In Vitro Selection of RNA Aptamers Against CXCL1 to Inhibit Carcinogenesis.

Final Manuscript is available here

CXCL1, chemokine (C-X-C motif) ligand 1, is a protein that has been found to be a responsible party for tumorigenesis. This particular cytokine has been predominately associated with breast and melanoma cancers. As well, CXCL1 has been linked to cancers such as colon, pancreatic, ovarian and melanoma. As CXCL1 and other chemokines regulation is accelerated, the activation of NF-κB(also widely associated with tumors) is positively correlated. [1]

Figure 1 CXCL1 [2]

Specific Aim 1: To select an RNA aptamer to blockade CXCL1 significantly reducing tumor growth.

As CXCL1 is now known to influence metastasis, research with antibodies has begun for breast cancer. Current literature suggests that a combination of chemotherapy as well as an inhibitor to the tumor growth process could potentially be a more effective way of curing cancer. An aptamer for this task would be more preferable as it would be designed far more specific, and would be less likely trigger an immune response. [3]
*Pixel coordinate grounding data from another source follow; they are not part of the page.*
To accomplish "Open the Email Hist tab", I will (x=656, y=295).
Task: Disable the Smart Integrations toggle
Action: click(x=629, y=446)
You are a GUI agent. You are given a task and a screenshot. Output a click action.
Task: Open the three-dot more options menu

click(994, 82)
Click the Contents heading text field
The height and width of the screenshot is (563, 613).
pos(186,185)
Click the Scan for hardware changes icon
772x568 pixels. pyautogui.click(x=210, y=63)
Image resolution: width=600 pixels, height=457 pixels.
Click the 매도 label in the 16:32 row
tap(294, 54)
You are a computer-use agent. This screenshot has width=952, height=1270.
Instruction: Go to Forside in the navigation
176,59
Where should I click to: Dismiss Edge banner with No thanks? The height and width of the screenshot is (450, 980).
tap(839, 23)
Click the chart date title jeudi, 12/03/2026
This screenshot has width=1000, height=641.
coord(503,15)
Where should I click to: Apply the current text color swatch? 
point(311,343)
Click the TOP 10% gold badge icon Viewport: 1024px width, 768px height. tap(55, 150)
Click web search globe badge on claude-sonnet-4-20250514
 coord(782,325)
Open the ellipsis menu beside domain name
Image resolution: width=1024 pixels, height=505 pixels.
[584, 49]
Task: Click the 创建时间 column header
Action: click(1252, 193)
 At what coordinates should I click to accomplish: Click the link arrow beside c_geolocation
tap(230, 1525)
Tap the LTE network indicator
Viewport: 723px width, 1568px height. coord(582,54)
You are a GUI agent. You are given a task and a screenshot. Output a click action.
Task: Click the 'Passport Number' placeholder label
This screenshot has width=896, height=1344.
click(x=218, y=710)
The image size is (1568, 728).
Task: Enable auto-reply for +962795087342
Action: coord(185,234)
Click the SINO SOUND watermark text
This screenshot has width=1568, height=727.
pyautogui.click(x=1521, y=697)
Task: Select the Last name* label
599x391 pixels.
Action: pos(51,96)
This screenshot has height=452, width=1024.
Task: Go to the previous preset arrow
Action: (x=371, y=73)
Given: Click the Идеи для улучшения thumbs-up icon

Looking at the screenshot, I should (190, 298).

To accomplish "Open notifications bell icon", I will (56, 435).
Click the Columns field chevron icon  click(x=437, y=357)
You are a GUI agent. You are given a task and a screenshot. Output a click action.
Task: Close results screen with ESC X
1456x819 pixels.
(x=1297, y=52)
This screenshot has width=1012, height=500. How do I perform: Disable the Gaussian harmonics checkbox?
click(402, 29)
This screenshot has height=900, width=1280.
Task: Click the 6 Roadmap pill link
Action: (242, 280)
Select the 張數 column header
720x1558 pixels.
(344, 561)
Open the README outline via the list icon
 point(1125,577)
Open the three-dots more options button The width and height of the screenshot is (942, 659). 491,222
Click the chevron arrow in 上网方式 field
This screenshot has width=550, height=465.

Other potential uses for an aptamer selected for CXCL1 include regulations of other cancers as well. CXCL1 in epithelial cells has been associated greatly with aging and melanoma.[4]

Recombinant Human Growth-regulated protein alpha is sold through for $98.00 per 100µl . The catalog number is RB-01-0002P-1.

[1] Dhawan, P., Richmond, A. Role of CXCL1 in tumorigenesis of melanoma. Journal of Leukocyte Biology. 2002;72:9-18.


[3] Fulmer, T. SciBX 3(4); doi:10.1038/scibx.2010.105 Published online Jan. 28, 2010

[4] Fimmel,S., Devermann, A. H., Zouboulis, C. Gro-a A potential Marker for Cancer and Aging Silenced by RNA Interference. Ann. N.Y. Acad. Sci. 1119: 176–189 (2007).


holli.duhon said...

Title is concise and to the point, but doesn't need to be capitalized: "In vitro selection of RNA aptamers against CXCL1 to inhibit carcinogenesis". I would like to see more background information in the first paragraph explaining how CXCL1 plays a role in tumorigenesis and cell signalling, as this would lead into a good explanation of how ligand binding/inhibition would be beneficial. Information presented delineating association with various cancers should have a link to a source. Also when highlighting "current literature", it would be good to provide some sources there as well to support your statement. In citing sources, the format should be consistent and easy for the reader to locate original articles. Really interesting target though, aptamer could be very useful if successfully inhibitory across multiple cancer types.

Katherine Li said...

Hey Amanda! Great idea! Are you planning on doing bead based or filter based with this?

Gwen Stovall said...

Can you tell me more about CXCL1? I see that it is associated with many different cancers, but I would like some more information about what it does. What other cell signaling cascades is it involved in?

Are you thinking inhibiting this would stop the NF-kappaB signaling cascade & therefore slow the cancer progression?

Consider adding some words to better spell out how inhibiting CXCL1 will be beneficial.

Nia_Fernandez said...

More background on the protein is necessary (ie. is this protein more significant in the pathway, easier to access?)

Its good to explain what an aptamer is. The abstract should be written for a general scientific community!

Stephanie Philip said...
This comment has been removed by the author.
Stephanie Philip said...

Oops, I think I accidently deleted my comment. o.O

Here is it again though:

Did you cite Wiki as an actual source or is that just where the picture is from?

It was too the point but there could definitely use more background information about the target and its functionality in the body.

I love that we have the same end goal! Lets fight cancer together. :]

Brad Hall said...

I found this target, also called GRO-Alpha through GenWay for cheaper with a HIS tag, Cat# 10-663-47033. 50ug for $165. It is a small peptide with a molecular mass of 10.1kDa, so you are getting 4950pmol.